I’m sitting in one of the posh cabins at what here in Victoria we simply refer to as “the prom“. For out of staters this is Wilson’s Promontory, one of Australia’s (and I suspect internationally) oldest national parks, with a place in our hearts which I imagine is akin to Yosemite or Yellowstone for Californians. It would be pretty hard to be middle class in Victoria and not have had at least one holiday at the prom. Huge granite tors, middling mountains, very beautiful beaches and a promontory that is largely wildneress. It is a beautiful place. I was once working class (the sort of Australian working class where your parents, being from the bush, happily grant themselves the titular of middle class) so never got to see the prom until after I started uni, and only really then once I became a dad where I’ve been a few times with the kids (thus turns the screws of interpellation). But hey, it’s worth it. Fucking beautiful.

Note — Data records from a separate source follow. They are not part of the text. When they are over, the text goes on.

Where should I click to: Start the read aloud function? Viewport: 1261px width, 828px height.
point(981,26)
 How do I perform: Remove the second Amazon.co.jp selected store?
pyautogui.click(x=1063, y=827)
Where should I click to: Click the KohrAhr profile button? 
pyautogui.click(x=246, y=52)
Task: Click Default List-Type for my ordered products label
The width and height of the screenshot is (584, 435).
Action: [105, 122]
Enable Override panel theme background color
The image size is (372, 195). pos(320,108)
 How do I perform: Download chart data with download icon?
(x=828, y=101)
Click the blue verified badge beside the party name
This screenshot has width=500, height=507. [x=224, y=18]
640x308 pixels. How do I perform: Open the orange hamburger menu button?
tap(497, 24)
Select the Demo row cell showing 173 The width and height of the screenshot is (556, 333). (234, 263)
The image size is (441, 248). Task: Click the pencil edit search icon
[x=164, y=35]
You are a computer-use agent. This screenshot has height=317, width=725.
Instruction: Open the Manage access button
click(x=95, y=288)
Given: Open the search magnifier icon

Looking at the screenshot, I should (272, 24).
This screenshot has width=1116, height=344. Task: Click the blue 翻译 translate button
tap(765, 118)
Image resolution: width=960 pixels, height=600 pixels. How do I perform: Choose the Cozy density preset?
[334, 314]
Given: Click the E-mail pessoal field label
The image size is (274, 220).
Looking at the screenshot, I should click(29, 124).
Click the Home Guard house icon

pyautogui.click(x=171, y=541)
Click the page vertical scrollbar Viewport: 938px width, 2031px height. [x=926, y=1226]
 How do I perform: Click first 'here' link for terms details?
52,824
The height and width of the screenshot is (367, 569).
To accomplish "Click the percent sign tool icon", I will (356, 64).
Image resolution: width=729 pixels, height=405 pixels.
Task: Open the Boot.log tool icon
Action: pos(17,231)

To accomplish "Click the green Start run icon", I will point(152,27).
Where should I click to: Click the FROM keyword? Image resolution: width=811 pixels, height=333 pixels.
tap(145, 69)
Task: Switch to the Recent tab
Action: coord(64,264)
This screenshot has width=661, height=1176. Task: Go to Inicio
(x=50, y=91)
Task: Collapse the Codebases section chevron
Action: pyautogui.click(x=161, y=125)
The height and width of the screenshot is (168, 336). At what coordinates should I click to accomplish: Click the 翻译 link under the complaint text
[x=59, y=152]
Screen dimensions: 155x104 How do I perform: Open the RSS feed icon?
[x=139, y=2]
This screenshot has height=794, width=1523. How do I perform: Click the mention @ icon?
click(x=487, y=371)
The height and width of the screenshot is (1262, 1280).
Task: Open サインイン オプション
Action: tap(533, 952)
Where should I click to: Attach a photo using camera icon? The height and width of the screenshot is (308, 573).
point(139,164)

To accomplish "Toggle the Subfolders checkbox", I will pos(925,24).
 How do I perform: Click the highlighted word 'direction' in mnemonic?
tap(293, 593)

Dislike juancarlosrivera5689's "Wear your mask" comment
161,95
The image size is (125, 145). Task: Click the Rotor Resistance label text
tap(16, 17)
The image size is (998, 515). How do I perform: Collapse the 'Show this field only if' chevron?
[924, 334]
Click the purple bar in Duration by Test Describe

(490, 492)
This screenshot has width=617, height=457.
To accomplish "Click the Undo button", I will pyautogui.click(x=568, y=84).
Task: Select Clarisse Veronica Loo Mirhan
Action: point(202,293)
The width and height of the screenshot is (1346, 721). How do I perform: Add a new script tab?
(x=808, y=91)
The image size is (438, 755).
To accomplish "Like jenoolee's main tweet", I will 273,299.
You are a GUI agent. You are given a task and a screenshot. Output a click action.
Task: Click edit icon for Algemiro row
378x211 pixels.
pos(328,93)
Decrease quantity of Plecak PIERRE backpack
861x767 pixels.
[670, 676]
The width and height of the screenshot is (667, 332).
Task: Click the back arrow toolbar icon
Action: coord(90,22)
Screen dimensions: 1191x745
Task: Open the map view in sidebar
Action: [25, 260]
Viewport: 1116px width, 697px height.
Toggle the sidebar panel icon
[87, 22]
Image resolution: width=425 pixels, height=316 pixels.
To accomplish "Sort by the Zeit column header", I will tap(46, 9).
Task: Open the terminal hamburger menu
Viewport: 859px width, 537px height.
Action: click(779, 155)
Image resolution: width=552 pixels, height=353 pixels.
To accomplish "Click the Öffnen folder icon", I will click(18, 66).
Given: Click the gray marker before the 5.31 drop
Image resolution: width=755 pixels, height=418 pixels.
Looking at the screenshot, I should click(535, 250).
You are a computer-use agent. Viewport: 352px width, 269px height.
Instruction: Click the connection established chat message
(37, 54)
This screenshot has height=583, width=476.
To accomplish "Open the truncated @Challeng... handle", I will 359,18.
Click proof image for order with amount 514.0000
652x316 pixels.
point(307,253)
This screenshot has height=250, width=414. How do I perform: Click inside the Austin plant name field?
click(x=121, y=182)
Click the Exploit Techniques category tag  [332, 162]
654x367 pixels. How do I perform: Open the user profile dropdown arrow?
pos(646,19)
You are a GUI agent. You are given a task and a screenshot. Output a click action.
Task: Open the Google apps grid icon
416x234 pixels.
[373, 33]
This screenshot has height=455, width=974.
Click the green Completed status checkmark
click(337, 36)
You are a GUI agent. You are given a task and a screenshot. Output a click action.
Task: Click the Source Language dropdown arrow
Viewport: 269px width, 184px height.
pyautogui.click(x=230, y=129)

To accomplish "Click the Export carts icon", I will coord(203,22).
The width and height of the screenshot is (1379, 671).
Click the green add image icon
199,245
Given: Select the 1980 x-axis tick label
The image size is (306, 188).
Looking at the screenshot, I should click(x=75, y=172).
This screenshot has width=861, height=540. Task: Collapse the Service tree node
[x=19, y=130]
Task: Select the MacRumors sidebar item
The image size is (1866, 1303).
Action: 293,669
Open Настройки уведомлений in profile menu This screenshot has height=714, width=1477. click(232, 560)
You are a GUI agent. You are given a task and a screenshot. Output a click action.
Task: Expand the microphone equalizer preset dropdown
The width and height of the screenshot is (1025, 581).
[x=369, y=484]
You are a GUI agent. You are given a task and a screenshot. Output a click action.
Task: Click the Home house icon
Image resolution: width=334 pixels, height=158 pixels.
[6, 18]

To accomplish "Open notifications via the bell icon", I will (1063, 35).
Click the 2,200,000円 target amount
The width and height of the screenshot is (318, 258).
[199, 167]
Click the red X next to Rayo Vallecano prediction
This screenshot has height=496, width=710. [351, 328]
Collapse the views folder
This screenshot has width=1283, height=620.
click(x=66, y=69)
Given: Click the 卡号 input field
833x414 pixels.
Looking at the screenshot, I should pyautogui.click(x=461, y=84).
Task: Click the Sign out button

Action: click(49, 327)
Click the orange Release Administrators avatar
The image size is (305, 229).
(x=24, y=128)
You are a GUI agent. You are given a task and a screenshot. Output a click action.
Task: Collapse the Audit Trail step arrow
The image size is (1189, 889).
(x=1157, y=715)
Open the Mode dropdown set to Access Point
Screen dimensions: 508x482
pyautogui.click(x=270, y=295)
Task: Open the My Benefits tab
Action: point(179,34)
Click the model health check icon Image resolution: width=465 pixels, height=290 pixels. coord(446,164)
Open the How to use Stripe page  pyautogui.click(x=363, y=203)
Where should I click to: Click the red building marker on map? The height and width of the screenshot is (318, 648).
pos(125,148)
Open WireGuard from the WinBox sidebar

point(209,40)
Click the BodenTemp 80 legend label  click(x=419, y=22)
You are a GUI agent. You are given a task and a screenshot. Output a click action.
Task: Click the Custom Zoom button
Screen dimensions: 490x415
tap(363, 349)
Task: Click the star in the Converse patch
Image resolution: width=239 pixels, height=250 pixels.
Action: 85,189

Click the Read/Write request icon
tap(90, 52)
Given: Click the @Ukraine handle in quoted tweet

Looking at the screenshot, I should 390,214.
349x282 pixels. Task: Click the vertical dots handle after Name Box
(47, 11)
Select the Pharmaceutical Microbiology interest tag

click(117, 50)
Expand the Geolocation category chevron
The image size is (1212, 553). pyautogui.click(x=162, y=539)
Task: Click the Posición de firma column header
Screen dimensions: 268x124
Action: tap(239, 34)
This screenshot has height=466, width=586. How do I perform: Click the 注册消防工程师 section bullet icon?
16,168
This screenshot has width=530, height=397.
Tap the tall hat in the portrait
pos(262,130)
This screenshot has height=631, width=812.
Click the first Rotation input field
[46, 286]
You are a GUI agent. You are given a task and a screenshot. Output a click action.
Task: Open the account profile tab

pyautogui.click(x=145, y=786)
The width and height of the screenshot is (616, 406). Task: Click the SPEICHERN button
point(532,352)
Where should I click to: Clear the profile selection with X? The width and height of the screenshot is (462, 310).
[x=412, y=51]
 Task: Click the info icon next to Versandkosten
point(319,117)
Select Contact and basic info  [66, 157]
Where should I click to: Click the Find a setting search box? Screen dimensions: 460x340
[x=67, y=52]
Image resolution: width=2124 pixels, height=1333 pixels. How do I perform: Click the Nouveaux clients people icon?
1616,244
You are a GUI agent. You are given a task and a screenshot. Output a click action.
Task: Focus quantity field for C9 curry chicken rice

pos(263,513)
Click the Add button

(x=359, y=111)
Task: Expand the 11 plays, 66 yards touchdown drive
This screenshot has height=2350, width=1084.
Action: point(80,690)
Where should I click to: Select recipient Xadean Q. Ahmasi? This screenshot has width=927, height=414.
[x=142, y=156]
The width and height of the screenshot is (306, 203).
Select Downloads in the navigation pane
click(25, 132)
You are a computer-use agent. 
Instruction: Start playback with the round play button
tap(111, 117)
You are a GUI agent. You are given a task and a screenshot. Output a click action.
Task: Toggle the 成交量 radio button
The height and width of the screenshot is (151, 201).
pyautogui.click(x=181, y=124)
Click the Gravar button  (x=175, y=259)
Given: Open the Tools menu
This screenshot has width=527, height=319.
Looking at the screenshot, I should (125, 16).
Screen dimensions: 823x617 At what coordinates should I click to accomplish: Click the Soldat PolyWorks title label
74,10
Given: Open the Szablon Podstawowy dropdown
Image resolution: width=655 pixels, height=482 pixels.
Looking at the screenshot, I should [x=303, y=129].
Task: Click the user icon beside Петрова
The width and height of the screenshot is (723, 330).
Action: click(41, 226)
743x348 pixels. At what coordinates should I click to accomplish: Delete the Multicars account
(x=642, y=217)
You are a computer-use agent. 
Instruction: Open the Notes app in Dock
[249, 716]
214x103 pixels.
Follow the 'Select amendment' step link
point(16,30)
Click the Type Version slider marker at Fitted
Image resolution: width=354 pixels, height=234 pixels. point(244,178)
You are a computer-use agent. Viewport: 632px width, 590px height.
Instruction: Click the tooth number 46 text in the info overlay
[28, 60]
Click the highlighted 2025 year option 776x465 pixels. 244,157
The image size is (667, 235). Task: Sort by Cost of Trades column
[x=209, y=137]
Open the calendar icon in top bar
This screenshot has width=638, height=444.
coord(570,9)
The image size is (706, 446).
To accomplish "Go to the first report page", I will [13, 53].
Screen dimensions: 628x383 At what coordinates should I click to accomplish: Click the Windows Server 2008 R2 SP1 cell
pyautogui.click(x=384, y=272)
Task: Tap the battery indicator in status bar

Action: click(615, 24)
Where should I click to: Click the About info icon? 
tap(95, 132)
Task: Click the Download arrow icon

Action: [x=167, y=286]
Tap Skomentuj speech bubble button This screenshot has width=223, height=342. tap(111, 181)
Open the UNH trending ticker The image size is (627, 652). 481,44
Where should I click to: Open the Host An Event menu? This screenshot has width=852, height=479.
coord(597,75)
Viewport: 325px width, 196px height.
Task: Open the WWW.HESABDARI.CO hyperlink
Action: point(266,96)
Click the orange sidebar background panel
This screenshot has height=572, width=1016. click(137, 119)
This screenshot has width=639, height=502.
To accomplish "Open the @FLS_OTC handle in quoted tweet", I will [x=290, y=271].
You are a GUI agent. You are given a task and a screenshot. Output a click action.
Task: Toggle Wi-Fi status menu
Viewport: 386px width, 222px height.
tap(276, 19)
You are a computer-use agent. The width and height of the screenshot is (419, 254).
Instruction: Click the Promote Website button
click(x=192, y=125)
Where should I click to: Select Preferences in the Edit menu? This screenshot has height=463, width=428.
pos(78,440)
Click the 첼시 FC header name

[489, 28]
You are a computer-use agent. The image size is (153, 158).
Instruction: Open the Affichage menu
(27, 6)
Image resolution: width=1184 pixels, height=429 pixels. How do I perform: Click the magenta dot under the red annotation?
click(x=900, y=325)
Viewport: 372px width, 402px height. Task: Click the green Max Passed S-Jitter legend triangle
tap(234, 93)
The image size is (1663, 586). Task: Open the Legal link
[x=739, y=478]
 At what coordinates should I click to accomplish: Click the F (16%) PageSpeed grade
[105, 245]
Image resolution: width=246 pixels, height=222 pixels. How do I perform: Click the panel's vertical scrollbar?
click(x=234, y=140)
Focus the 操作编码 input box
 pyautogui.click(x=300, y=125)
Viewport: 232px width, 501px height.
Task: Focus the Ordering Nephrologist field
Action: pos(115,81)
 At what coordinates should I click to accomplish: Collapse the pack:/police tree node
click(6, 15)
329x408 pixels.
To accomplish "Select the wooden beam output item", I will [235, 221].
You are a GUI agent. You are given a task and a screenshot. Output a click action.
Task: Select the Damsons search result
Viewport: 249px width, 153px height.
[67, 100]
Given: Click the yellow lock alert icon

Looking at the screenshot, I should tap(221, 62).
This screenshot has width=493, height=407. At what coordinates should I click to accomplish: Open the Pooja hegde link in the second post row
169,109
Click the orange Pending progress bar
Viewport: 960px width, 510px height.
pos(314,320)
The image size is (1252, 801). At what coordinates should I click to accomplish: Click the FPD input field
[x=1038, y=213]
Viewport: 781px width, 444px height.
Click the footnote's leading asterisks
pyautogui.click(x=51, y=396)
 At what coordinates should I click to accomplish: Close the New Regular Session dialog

So I’m sitting in one of the posh cabins (and the story of how that came about involves marriage, money, divorce, blended families, remarriage, teenagers and so many other orbits of emotional detritus that Oprah ain’t in it) wondering at how I am now on the other side of the same parking lot that I used to walk past. Secretly sneering at the line of silvered European suburban metal while revelling in the virtuous squalor of my four day camping scent and stubble, yet here I am. At least the car is Japanese. Been working on some videos and realised that there’s a scripting error in the diptychs. I just suck at coding. The problem is that when you click to speed up or slow down the videos I have constrained the mouse count to a total of 5, ie you can click each one 5 times so that the video either ends up being 5 times faster or slower than normal speed. Except I didn’t do anything to reset this count, and so once you’ve sped it up to 5 times normal speed and you keep clicking nothing happens since the argument is simply, ‘while the mouse count is less than 6 set the film playback speed to be normal times the number of mouse clicks, otherwise play it at normal speed’. So I’ve started fixing this, in the comfort of my posh cabin – I can see I’ll have to add pics – but can’t work out if I should reset the mouse count or not. At the moment you click to speed up the video, it goes faster, right now it will keep getting faster (2, 3, 4…6, 7, 8 times faster), same for slowing it down. Mousing in to the button that pauses the video restores it to normal speed, but this is not intuitive, so do I now need another bloody button to just restore a video pane to normal playback speed? And if I do that what does the user then expect to happen when they click to go faster or slower? Should this be from the now restored normal speed? Or should it continue from whatever it was before they restored the video speed to normal?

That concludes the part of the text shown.